● What you should do
Print every line of the data exactly as shown.

● Provided material
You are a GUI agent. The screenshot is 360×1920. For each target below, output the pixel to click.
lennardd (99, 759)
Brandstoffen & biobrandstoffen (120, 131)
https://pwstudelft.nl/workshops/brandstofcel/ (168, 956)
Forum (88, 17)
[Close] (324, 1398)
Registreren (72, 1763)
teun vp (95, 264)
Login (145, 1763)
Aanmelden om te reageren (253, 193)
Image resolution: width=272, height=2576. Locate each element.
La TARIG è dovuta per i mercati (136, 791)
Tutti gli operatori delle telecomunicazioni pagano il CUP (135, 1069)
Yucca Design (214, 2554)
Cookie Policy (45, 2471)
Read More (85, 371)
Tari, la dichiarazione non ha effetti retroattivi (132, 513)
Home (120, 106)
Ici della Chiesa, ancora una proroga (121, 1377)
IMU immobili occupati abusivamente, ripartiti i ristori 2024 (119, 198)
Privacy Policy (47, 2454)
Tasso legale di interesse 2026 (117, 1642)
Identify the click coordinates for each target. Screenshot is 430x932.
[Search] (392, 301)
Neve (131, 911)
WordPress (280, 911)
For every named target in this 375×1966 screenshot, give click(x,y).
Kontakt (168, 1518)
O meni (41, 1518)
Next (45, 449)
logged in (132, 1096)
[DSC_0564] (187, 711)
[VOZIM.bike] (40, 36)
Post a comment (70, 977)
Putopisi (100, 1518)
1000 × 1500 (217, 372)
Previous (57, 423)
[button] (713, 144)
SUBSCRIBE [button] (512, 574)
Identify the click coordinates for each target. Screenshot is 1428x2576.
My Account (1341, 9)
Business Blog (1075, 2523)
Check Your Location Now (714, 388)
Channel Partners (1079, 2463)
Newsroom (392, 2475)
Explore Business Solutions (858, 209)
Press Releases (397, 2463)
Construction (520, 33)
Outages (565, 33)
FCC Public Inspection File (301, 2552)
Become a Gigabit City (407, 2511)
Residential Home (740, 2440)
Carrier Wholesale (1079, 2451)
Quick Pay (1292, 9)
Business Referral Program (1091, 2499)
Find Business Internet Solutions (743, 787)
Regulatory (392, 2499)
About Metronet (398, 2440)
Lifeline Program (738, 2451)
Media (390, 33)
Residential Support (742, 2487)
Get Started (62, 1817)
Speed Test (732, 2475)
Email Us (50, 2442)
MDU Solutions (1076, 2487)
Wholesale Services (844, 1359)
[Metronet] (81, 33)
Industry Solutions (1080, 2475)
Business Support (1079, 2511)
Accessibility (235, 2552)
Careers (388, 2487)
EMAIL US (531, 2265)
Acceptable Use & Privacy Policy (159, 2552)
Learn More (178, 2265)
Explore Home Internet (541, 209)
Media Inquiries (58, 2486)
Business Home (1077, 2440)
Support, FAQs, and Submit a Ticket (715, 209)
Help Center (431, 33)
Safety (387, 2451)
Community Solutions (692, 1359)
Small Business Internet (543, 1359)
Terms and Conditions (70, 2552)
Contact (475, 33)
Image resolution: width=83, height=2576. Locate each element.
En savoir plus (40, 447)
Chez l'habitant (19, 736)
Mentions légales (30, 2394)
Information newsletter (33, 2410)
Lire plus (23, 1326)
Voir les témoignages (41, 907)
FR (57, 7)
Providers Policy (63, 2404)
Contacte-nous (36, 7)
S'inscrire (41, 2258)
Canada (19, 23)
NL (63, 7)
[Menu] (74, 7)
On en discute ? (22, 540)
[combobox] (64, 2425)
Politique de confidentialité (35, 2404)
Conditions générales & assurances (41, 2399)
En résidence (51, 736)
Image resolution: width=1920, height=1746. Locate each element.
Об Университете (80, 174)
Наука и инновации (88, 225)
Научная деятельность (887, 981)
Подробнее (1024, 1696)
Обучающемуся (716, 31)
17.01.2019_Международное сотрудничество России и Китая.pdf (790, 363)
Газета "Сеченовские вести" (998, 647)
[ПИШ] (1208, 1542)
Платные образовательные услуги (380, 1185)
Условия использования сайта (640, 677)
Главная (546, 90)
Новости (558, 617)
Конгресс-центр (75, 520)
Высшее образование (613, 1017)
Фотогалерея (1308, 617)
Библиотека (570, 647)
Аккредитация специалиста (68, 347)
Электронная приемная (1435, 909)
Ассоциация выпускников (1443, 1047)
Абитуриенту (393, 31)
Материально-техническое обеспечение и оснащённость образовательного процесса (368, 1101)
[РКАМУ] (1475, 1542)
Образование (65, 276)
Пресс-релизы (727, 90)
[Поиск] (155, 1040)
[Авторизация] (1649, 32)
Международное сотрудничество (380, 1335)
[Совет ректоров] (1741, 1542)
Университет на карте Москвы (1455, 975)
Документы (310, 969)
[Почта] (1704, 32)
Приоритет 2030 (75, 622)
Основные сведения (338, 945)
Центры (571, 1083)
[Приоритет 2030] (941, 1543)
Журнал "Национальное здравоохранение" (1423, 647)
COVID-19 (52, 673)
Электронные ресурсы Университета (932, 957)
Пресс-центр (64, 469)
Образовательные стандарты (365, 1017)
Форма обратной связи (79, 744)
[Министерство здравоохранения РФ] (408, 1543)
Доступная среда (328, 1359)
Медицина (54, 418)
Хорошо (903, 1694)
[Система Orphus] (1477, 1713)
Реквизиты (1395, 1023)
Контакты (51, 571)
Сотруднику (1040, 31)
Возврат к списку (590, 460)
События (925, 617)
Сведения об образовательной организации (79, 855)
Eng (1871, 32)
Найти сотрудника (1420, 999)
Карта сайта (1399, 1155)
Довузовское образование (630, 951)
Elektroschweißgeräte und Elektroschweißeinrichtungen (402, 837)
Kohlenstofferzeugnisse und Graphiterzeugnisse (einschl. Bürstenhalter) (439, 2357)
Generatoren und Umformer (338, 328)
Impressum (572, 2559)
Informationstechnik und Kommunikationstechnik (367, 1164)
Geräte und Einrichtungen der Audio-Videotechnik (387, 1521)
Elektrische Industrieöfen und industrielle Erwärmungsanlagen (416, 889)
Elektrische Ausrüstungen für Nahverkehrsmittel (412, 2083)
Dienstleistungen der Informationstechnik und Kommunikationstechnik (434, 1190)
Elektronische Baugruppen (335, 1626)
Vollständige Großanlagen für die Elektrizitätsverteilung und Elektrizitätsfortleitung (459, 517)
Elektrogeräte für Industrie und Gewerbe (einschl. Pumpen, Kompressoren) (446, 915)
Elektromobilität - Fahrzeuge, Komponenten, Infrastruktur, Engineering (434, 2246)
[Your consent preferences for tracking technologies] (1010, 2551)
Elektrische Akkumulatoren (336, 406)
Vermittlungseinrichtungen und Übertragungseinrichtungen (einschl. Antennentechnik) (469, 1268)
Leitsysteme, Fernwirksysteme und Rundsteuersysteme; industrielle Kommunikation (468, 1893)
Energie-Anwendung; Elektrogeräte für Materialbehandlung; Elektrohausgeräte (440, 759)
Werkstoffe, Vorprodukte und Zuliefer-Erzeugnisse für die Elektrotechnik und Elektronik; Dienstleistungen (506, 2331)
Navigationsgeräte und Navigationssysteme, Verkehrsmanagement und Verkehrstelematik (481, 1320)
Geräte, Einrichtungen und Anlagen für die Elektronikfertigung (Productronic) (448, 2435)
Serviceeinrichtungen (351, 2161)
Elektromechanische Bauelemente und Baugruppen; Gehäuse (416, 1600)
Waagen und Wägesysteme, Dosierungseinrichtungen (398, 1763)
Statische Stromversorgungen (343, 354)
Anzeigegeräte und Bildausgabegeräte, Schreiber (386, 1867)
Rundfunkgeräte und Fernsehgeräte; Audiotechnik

● Solution for this exercise
You are a GUI agent. The screenshot is 360×1920. For each target below, output the pixel to click.
lennardd (99, 759)
Brandstoffen & biobrandstoffen (120, 131)
https://pwstudelft.nl/workshops/brandstofcel/ (168, 956)
Forum (88, 17)
[Close] (324, 1398)
Registreren (72, 1763)
teun vp (95, 264)
Login (145, 1763)
Aanmelden om te reageren (253, 193)
Image resolution: width=272, height=2576. Locate each element.
La TARIG è dovuta per i mercati (136, 791)
Tutti gli operatori delle telecomunicazioni pagano il CUP (135, 1069)
Yucca Design (214, 2554)
Cookie Policy (45, 2471)
Read More (85, 371)
Tari, la dichiarazione non ha effetti retroattivi (132, 513)
Home (120, 106)
Ici della Chiesa, ancora una proroga (121, 1377)
IMU immobili occupati abusivamente, ripartiti i ristori 2024 (119, 198)
Privacy Policy (47, 2454)
Tasso legale di interesse 2026 (117, 1642)
Identify the click coordinates for each target. Screenshot is 430x932.
[Search] (392, 301)
Neve (131, 911)
WordPress (280, 911)
For every named target in this 375×1966 screenshot, give click(x,y).
Kontakt (168, 1518)
O meni (41, 1518)
Next (45, 449)
logged in (132, 1096)
[DSC_0564] (187, 711)
[VOZIM.bike] (40, 36)
Post a comment (70, 977)
Putopisi (100, 1518)
1000 × 1500 (217, 372)
Previous (57, 423)
[button] (713, 144)
SUBSCRIBE [button] (512, 574)
Identify the click coordinates for each target. Screenshot is 1428x2576.
My Account (1341, 9)
Business Blog (1075, 2523)
Check Your Location Now (714, 388)
Channel Partners (1079, 2463)
Newsroom (392, 2475)
Explore Business Solutions (858, 209)
Press Releases (397, 2463)
Construction (520, 33)
Outages (565, 33)
FCC Public Inspection File (301, 2552)
Become a Gigabit City (407, 2511)
Residential Home (740, 2440)
Carrier Wholesale (1079, 2451)
Quick Pay (1292, 9)
Business Referral Program (1091, 2499)
Find Business Internet Solutions (743, 787)
Regulatory (392, 2499)
About Metronet (398, 2440)
Lifeline Program (738, 2451)
Media (390, 33)
Residential Support (742, 2487)
Get Started (62, 1817)
Speed Test (732, 2475)
Email Us (50, 2442)
MDU Solutions (1076, 2487)
Wholesale Services (844, 1359)
[Metronet] (81, 33)
Industry Solutions (1080, 2475)
Business Support (1079, 2511)
Accessibility (235, 2552)
Careers (388, 2487)
EMAIL US (531, 2265)
Acceptable Use & Privacy Policy (159, 2552)
Learn More (178, 2265)
Explore Home Internet (541, 209)
Media Inquiries (58, 2486)
Business Home (1077, 2440)
Support, FAQs, and Submit a Ticket (715, 209)
Help Center (431, 33)
Safety (387, 2451)
Community Solutions (692, 1359)
Small Business Internet (543, 1359)
Terms and Conditions (70, 2552)
Contact (475, 33)
Image resolution: width=83, height=2576. Locate each element.
En savoir plus (40, 447)
Chez l'habitant (19, 736)
Mentions légales (30, 2394)
Information newsletter (33, 2410)
Lire plus (23, 1326)
Voir les témoignages (41, 907)
FR (57, 7)
Providers Policy (63, 2404)
Contacte-nous (36, 7)
S'inscrire (41, 2258)
Canada (19, 23)
NL (63, 7)
[Menu] (74, 7)
On en discute ? (22, 540)
[combobox] (64, 2425)
Politique de confidentialité (35, 2404)
Conditions générales & assurances (41, 2399)
En résidence (51, 736)
Image resolution: width=1920, height=1746. Locate each element.
Об Университете (80, 174)
Наука и инновации (88, 225)
Научная деятельность (887, 981)
Подробнее (1024, 1696)
Обучающемуся (716, 31)
17.01.2019_Международное сотрудничество России и Китая.pdf (790, 363)
Газета "Сеченовские вести" (998, 647)
[ПИШ] (1208, 1542)
Платные образовательные услуги (380, 1185)
Условия использования сайта (640, 677)
Главная (546, 90)
Новости (558, 617)
Конгресс-центр (75, 520)
Высшее образование (613, 1017)
Фотогалерея (1308, 617)
Библиотека (570, 647)
Аккредитация специалиста (68, 347)
Электронная приемная (1435, 909)
Ассоциация выпускников (1443, 1047)
Абитуриенту (393, 31)
Материально-техническое обеспечение и оснащённость образовательного процесса (368, 1101)
[РКАМУ] (1475, 1542)
Образование (65, 276)
Пресс-релизы (727, 90)
[Поиск] (155, 1040)
[Авторизация] (1649, 32)
Международное сотрудничество (380, 1335)
[Совет ректоров] (1741, 1542)
Университет на карте Москвы (1455, 975)
Документы (310, 969)
[Почта] (1704, 32)
Приоритет 2030 (75, 622)
Основные сведения (338, 945)
Центры (571, 1083)
[Приоритет 2030] (941, 1543)
Журнал "Национальное здравоохранение" (1423, 647)
COVID-19 (52, 673)
Электронные ресурсы Университета (932, 957)
Пресс-центр (64, 469)
Образовательные стандарты (365, 1017)
Форма обратной связи (79, 744)
[Министерство здравоохранения РФ] (408, 1543)
Доступная среда (328, 1359)
Медицина (54, 418)
Хорошо (903, 1694)
[Система Orphus] (1477, 1713)
Реквизиты (1395, 1023)
Контакты (51, 571)
Сотруднику (1040, 31)
Возврат к списку (590, 460)
События (925, 617)
Сведения об образовательной организации (79, 855)
Eng (1871, 32)
Найти сотрудника (1420, 999)
Карта сайта (1399, 1155)
Довузовское образование (630, 951)
Elektroschweißgeräte und Elektroschweißeinrichtungen (402, 837)
Kohlenstofferzeugnisse und Graphiterzeugnisse (einschl. Bürstenhalter) (439, 2357)
Generatoren und Umformer (338, 328)
Impressum (572, 2559)
Informationstechnik und Kommunikationstechnik (367, 1164)
Geräte und Einrichtungen der Audio-Videotechnik (387, 1521)
Elektrische Industrieöfen und industrielle Erwärmungsanlagen (416, 889)
Elektrische Ausrüstungen für Nahverkehrsmittel (412, 2083)
Dienstleistungen der Informationstechnik und Kommunikationstechnik (434, 1190)
Elektronische Baugruppen (335, 1626)
Vollständige Großanlagen für die Elektrizitätsverteilung und Elektrizitätsfortleitung (459, 517)
Elektrogeräte für Industrie und Gewerbe (einschl. Pumpen, Kompressoren) (446, 915)
Elektromobilität - Fahrzeuge, Komponenten, Infrastruktur, Engineering (434, 2246)
[Your consent preferences for tracking technologies] (1010, 2551)
Elektrische Akkumulatoren (336, 406)
Vermittlungseinrichtungen und Übertragungseinrichtungen (einschl. Antennentechnik) (469, 1268)
Leitsysteme, Fernwirksysteme und Rundsteuersysteme; industrielle Kommunikation (468, 1893)
Energie-Anwendung; Elektrogeräte für Materialbehandlung; Elektrohausgeräte (440, 759)
Werkstoffe, Vorprodukte und Zuliefer-Erzeugnisse für die Elektrotechnik und Elektronik; Dienstleistungen (506, 2331)
Navigationsgeräte und Navigationssysteme, Verkehrsmanagement und Verkehrstelematik (481, 1320)
Geräte, Einrichtungen und Anlagen für die Elektronikfertigung (Productronic) (448, 2435)
Serviceeinrichtungen (351, 2161)
Elektromechanische Bauelemente und Baugruppen; Gehäuse (416, 1600)
Waagen und Wägesysteme, Dosierungseinrichtungen (398, 1763)
Statische Stromversorgungen (343, 354)
Anzeigegeräte und Bildausgabegeräte, Schreiber (386, 1867)
Rundfunkgeräte und Fernsehgeräte; Audiotechnik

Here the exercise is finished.